Lord Patten of Barnes: I am a vulgar former Tory. It would be crazy for us to think that we should publish an audit and not let most of the people who would benefit from reading it actually see it. It is extraordinary to have that audit and put off publishing it for months, and then, when you do publish it, that there is one very short Answer to a Question in the House of Commons and that attached to the Answer is a long explanation as to why you cannot tell people most of what you would like to tell them, because it is secret. It is absolutely barking. Sorry, I used that word again. You were right to say that, although you did not use that word.

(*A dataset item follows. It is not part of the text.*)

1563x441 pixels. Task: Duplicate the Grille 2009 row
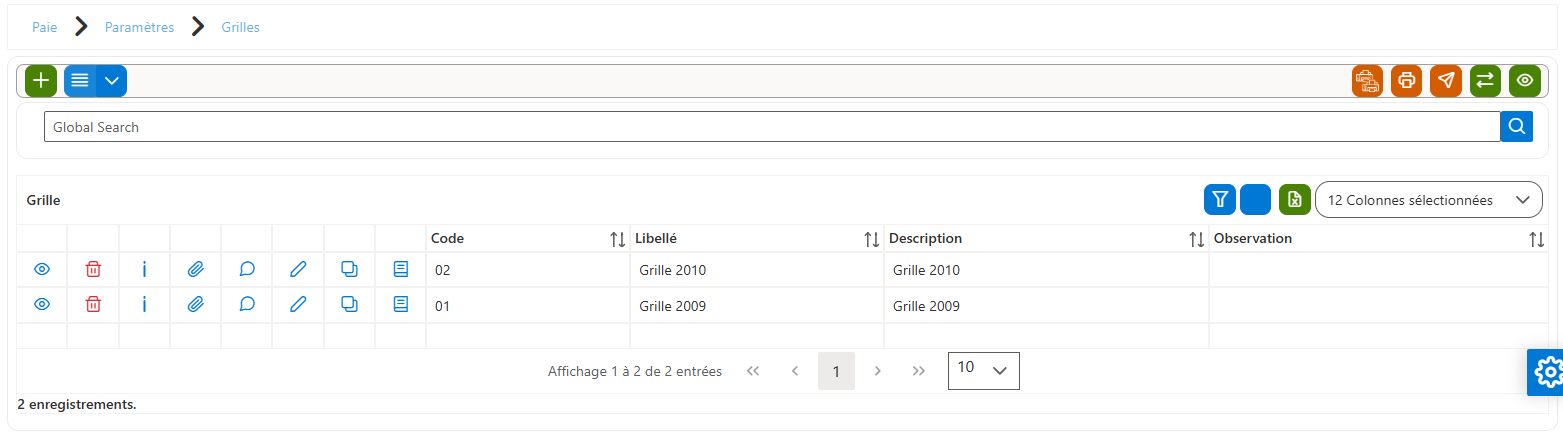tap(349, 305)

Until you have got people to see things in more or less the same way, it is not going to make much sense to try to produce a strategy. An effective audit is a basis for having a strategy on universities. Inevitably, because universities and higher education have been underfunded by Governments for some time, they have started to depend perhaps too much on recruiting foreign students. They have then put themselves in a position where they can be bullied and pushed. In effect, one of our best China scholars left his job as a professor at one university because they tried to stop him speaking about China. There was a visit by a distinguished Chinese politburo member, so he went off to another university.

Emily Thornberry: Is that openly known? Are you able to tell us the names of the universities, or is it not known?

Lord Patten of Barnes: I am not sure. Isabel, you are nodding. I think it was Nottingham, was it not?

Isabel Hilton: Yes.

Lord Patten of Barnes: He is an extremely good historian of China.

Isabel Hilton: Correct.

Lord Patten of Barnes: I think universities have some experience of trying to ensure that Chinese and Hong Kongese students at universities have the same experience of a liberal and open society education as other students. Not all do it as effectively as they should.

Of course, it is worth noting that as well as bad Chinese practices in universities, a lot of our universities benefit hugely from substantial donations from rich Chinese people, which have been without any strings really. The university I know best has certainly been in that category. Others take money and then get bullied. We should be open in saying that. The Office for Students has actually been pretty clear about wanting to stand up for freedom of speech and freedom of inquiry in universities. If we do not have those in a free society, heaven help us.

​​The Chair: Sorry, we have to move on now.

Emily Thornberry: Can I ask one other question?

​​​The Chair: Is it brief?

Emily Thornberry: Yes. You have talked about Germany doing well in terms of its strategy in relation to China. Certainly, the Government said that they were trying to line up with the G7 allies. It is right, is it not, that Germany has published its China audit?

Lord Patten of Barnes:  Yes, it is.

Emily Thornberry: Do you know why it can be published in Germany and not in Britain?

Lord Patten of Barnes:  If I ever see the German ambassador, I will ask him.

The Chair: And do let us know.

Q79            ​​Baroness Fall: Lord Patten, just to stick with the university point, you were chancellor of Oxford. To my knowledge, Oxford does not have a Confucius centre. Is that correct?

Lord Patten of Barnes: It does not have a Confucius institute?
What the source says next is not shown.